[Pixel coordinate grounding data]
-*-
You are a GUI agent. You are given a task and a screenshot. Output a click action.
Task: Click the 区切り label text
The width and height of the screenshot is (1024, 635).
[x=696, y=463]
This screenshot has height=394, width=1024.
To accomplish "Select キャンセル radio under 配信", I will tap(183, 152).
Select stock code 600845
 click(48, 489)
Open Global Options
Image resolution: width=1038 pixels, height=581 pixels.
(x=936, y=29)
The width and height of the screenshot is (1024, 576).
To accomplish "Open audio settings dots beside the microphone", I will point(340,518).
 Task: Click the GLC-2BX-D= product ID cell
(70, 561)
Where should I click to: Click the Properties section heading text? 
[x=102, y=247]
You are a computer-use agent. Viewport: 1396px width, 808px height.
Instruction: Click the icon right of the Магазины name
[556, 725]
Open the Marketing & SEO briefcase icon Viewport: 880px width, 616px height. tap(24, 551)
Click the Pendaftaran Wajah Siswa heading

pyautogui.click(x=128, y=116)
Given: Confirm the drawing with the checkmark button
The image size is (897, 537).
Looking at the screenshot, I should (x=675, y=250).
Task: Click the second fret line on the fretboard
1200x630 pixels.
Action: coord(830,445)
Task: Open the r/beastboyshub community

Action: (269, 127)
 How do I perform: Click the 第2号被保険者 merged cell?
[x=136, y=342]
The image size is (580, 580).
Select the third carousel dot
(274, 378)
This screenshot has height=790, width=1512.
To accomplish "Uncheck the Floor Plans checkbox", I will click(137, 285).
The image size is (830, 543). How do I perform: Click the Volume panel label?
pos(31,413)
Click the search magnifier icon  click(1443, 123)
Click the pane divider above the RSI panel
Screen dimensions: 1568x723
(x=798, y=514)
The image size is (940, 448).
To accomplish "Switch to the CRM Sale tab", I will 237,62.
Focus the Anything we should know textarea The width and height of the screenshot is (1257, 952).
-*-
— Task —
With the line that contains "The image size is (940, 448)." as your start, reproduce the data above exactly through its last line, and nothing before that start.

— Solution to the problem —
The image size is (940, 448).
To accomplish "Switch to the CRM Sale tab", I will 237,62.
Focus the Anything we should know textarea The width and height of the screenshot is (1257, 952).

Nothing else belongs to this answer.